Gadi Lehavi: Lehavi.
Alison Stewart: Lehavi. Gadi Lehavi on piano. You're preparing to go to Europe this spring.
Ravi Coltrane: Oh, really?
Alison Stewart: Yes?
Ravi Coltrane: No one's told me.
Alison Stewart: Oh, nobody's told you? Moving on. Let's talk about that.
Ravi Coltrane: Yes, I am going to do something in Europe this spring with-- It's a Wayne Shorter tribute with Daniil Oprez and John Patitucci and Brian Blade.
Alison Stewart: How do you prepare for a tour in Europe, to spend time in Europe? Do you record? Do you practice? Do you just--
Ravi Coltrane: You pack.
Alison Stewart: You pack?
Ravi Coltrane: Yes.
Alison Stewart: That's all you do, is you just go.
Ravi Coltrane: Head to the airport on time, which I tend to have an issue with. A tour like this, it's a great, great honor to be with these musicians who spent so long, 20-plus years performing with Wayne Shorter. They asked me to be a part of this tour, and I was absolutely honored and thrilled. Wayne is one of the last great, great musical visionaries, in my thought and feeling in regard to this improvised music that we do. He was such another unconventional thinker and creator, and all of his music is priceless, and it's a real honor to be a part of that project.
Alison Stewart: When you're talking to young musicians who want to be in your position one day, what advice do you give them?
Ravi Coltrane: Don't do it.
Alison Stewart: You can you do anything if you can do anything else?
Ravi Coltrane: It's a real virtue and an honor to be a musician, to be able to play and express your creative thoughts and all of your inner intuitions and impressions and feelings, to be able to put that all out through music and have that affect all those that hear it and hopefully uplift them and inspire them. It is a great, great virtue. I always encourage musicians to, again, follow their heart, really go after the music that they want to make and play. They don't always have to feel compelled to conform to whatever the expectation of the moment is.
They'll have more fun if they follow their intuitions and their musical desires and it will help them to hopefully achieve something more personal, something that's really, truly coming from them as artists.
Alison Stewart: Where do you go to find inspiration?

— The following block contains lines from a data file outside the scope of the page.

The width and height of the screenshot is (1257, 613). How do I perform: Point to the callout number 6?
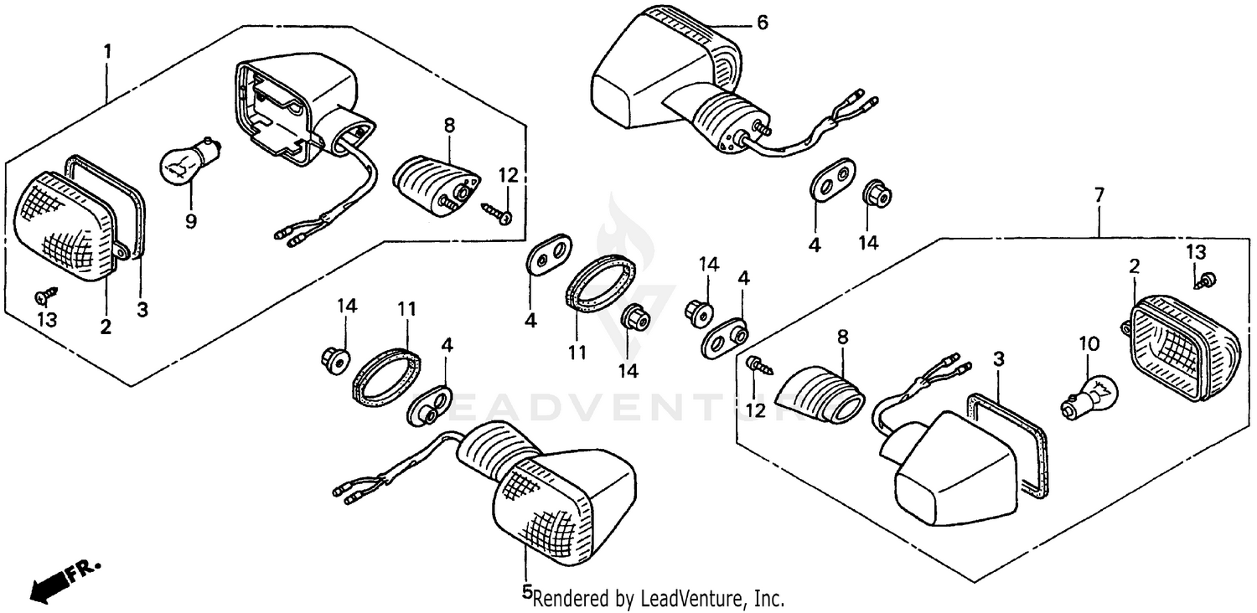(x=762, y=23)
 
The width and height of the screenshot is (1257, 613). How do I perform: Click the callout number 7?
(x=1099, y=195)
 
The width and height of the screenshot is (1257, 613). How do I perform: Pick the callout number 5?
(x=527, y=592)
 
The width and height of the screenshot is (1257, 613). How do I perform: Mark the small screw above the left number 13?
(x=47, y=294)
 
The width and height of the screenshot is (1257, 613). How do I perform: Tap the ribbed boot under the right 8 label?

Ravi Coltrane: My two sons inspire me. They're fantastic artists and musicians, William and Aaron. I try to stay around really fantastic young players like Gadi Lehavi, who I've been playing with for a very, very long time. Our drummer is Ele Howell, another incredible young musician. Jason Clotter is going to be playing bass with us. Being around young players keeps you young.
Alison Stewart: What other creative pursuits do you have rather than music? For most people, music is their creative pursuit.
Ravi Coltrane: Cooking.
Alison Stewart: Cooking?
Ravi Coltrane: Yes. The pandemic inspired that. Every restaurant being closed and the supermarkets being not very stocked, I got really into cooking. I love it.
Alison Stewart: What do you make? I got to hear what you make.
Ravi Coltrane: I like to get in there and burn. I like to get the cast iron going really hot. I love to make steaks and chicken and fish.
Alison Stewart: Want to remind people that Ravi Coltrane, he will be at Smoke Jazz Club at 2751 Broadway starting tomorrow night through December 15th. The sets are part of Smoke's 12th annual Coltrane Festival, happening December 11th through January 5th. Thank you so much for joining us. We really appreciate your time today.
Ravi Coltrane: It was our pleasure. Thank you so much.